Does Cooking Make Us Human?
Harvard anthropologist Richard Wrangham seems to believe that it does. The former University of Michigan professor returned to the Ann Arbor campus on Friday to explain why.
Wrangham argues that as the only species to actually cook their food, at some point in history humans must have adapted to the phenomenon of cooking. The theory is simple: just as all animal species have adjusted to eating specific types of plants or meats, humans have biologically evolved to eat cooked food.
The upside for us? Wrangham's research proves that eating cooked food, as opposed to the consumption of raw food, increases energy supply. The amount of food processing involved in cooking also lowers the digestive strain on the physical body. This means that by cooking, humans gains more energy per bite as well spend less time digesting their food per day.

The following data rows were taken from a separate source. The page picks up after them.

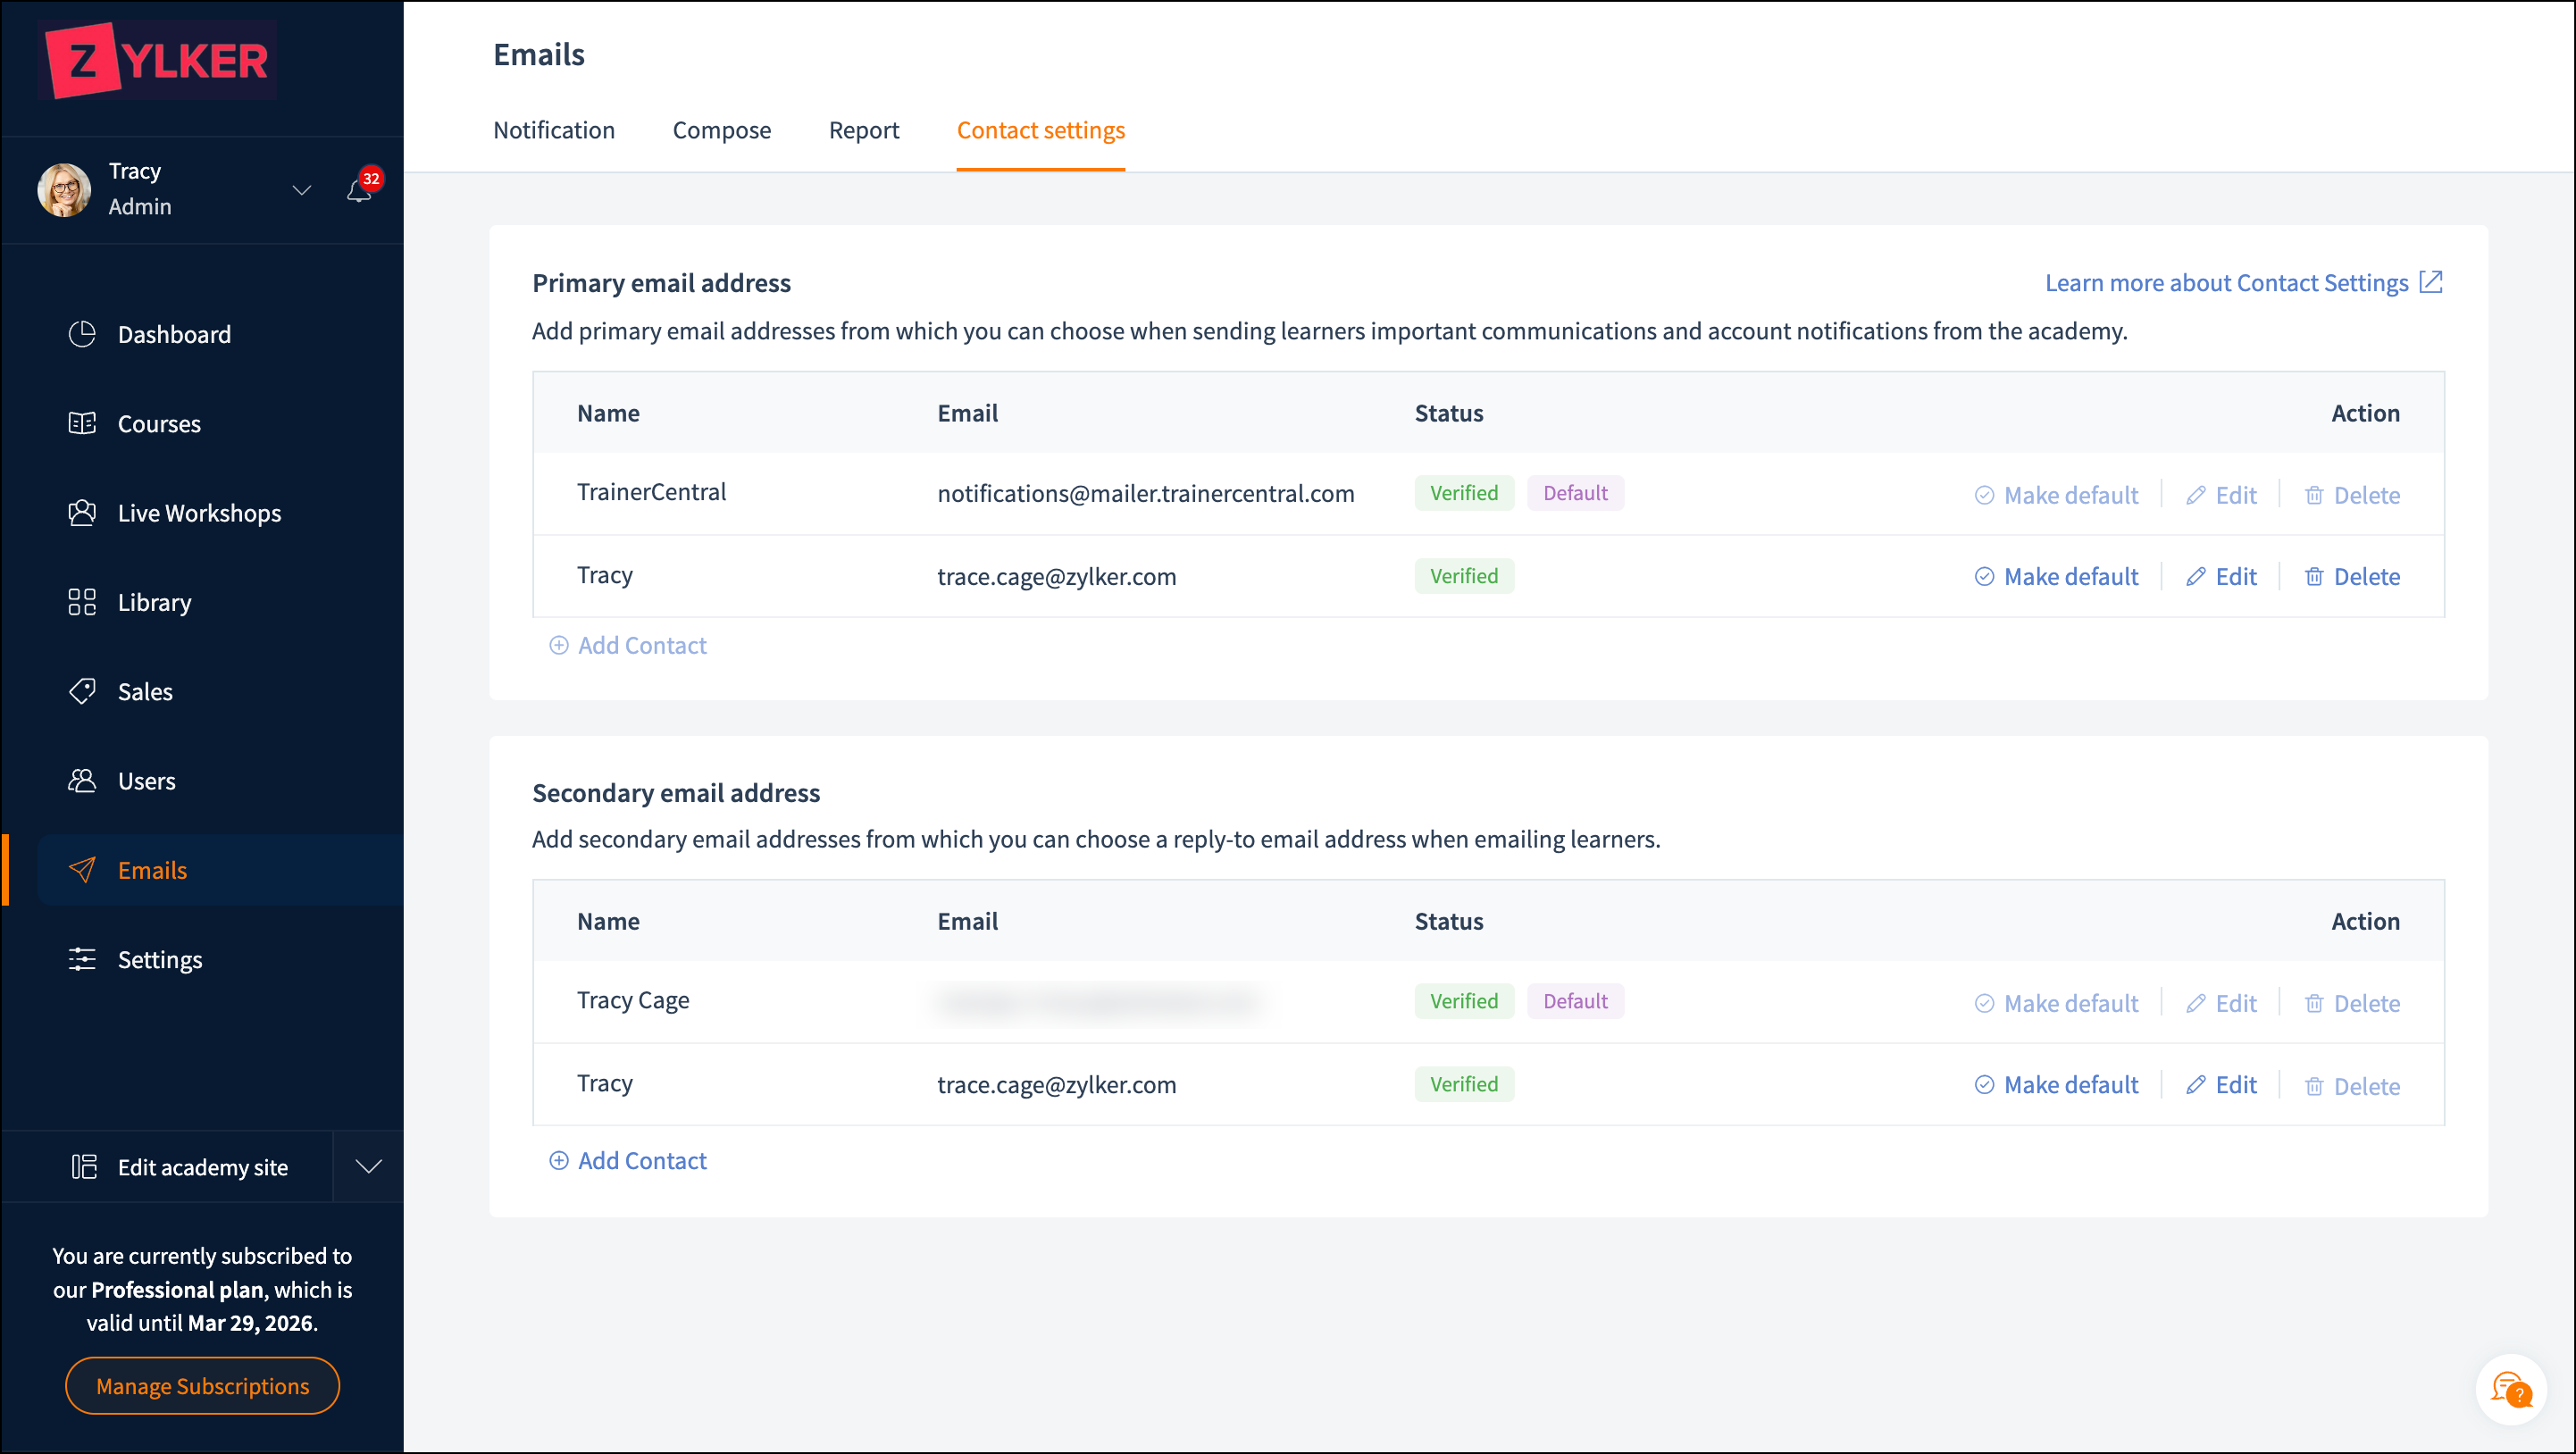The height and width of the screenshot is (1454, 2576).
Task: Open the Learn more about Contact Settings link
Action: coord(2243,283)
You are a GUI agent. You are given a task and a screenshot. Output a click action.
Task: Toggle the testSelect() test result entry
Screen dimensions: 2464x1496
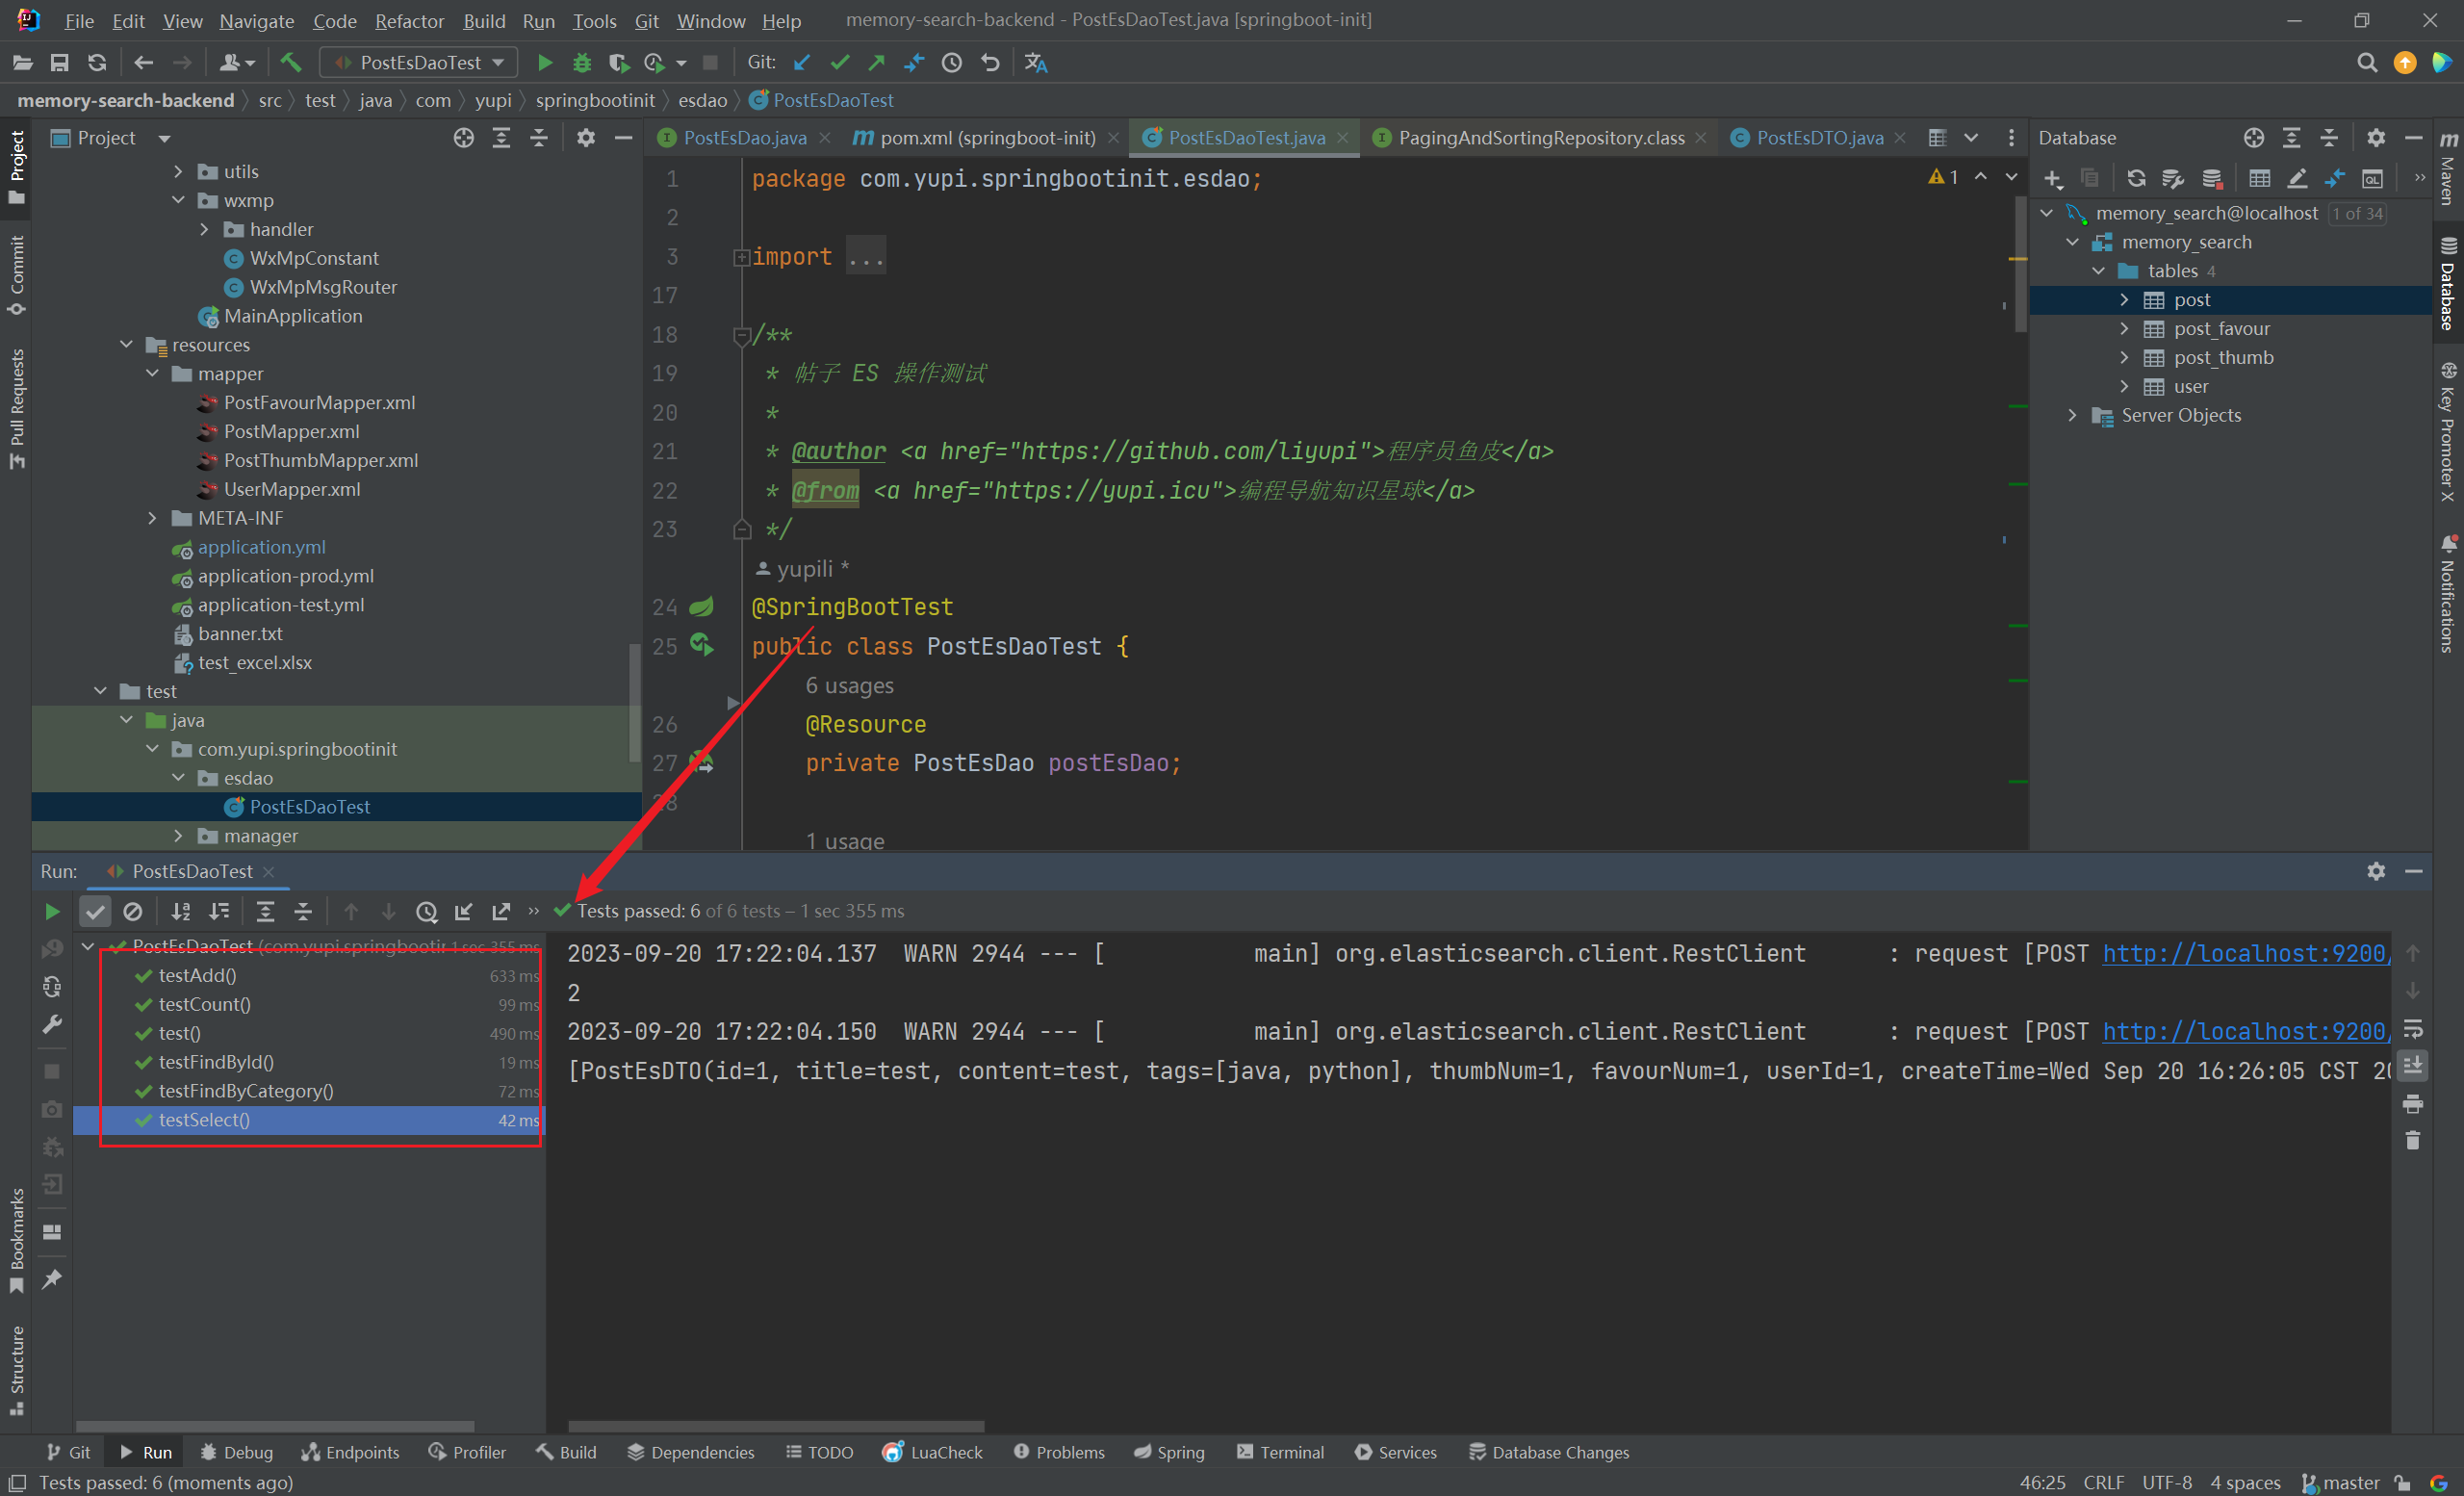point(200,1120)
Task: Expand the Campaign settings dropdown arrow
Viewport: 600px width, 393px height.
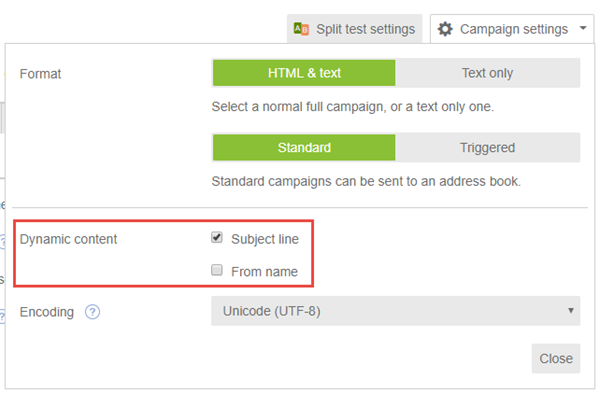Action: pyautogui.click(x=583, y=28)
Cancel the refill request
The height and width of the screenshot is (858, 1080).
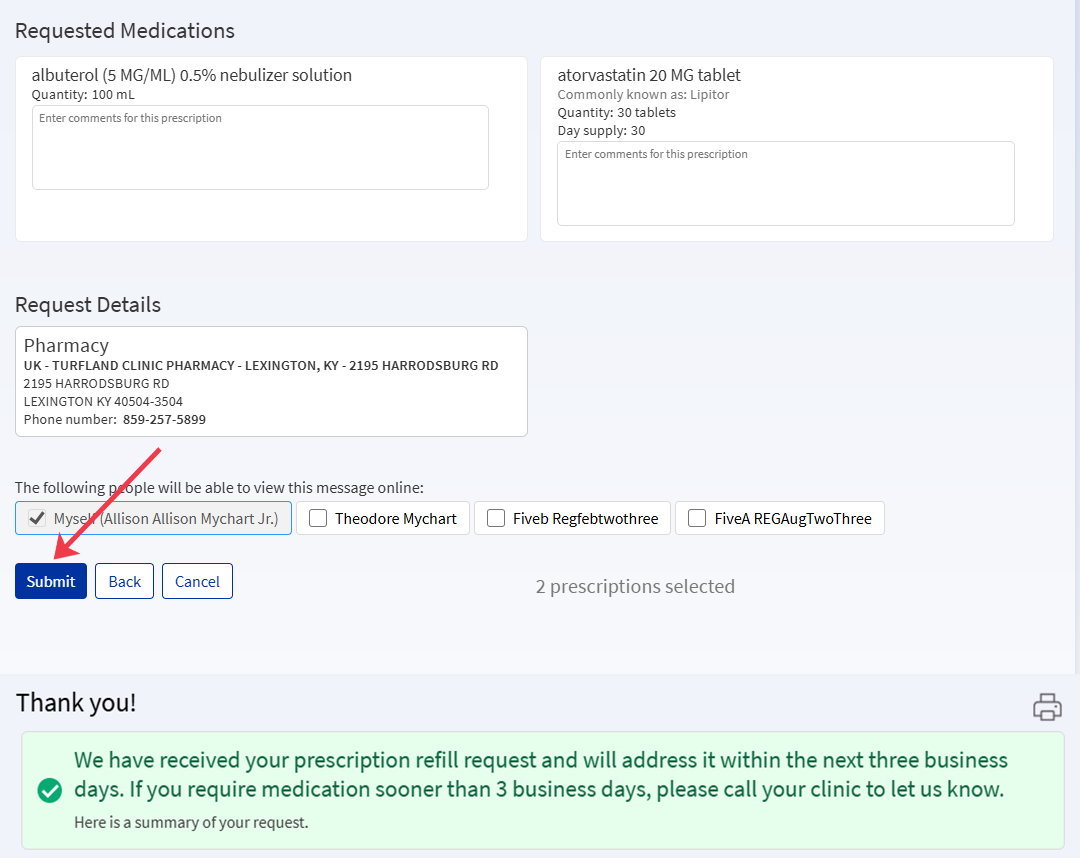point(197,581)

But so what? Cooked food might be easier to digest, but how does it actually make humans, well, human?
The introduction of cooking, Wrangham believes, marked an evolutionary breakthrough in human development. Cooking itself may be a lot older than we think. Wrangham situates the advent of cooking to about 1.8 million years ago, the time period when humans were evolving from the more ape-like Homo habilis into the freestanding Homo erectus.
Wrangham explained that during this period, sudden species adaptations such as smaller teeth and gut sizes occurred. These changes may have been a direct result of cooking and its changing energy demands being introduced into the human diet. Critics of this theory argue that there is little evidence of early human fire usage by this time period, and therefore little evidence of cooking. However, if correct, Wrangham's theory could re-imagine human evolution.
First off, cooking would have dramatically affected daily activity time. Instead of chewing and digesting raw foods for an average of six hours a day, Wrangham estimates that cooking would have cut this time down to one hour, creating more time for hunting and participating in other activities. Wrangham is also exploring the effect of cooking on life — focusing on history shifts in human development and on early social interactions. This study examines how protection over food cooked on a hearth might have impacted early gender and mating relationships.
More research into this fascinating look at our history as humans is in the works. As it stands, I'll need a bit more evidence to be fully convinced. However, Wrangham's theory is quickly gaining supporters. He may soon change the way we all see our relationship, as a species, to the art of cooking.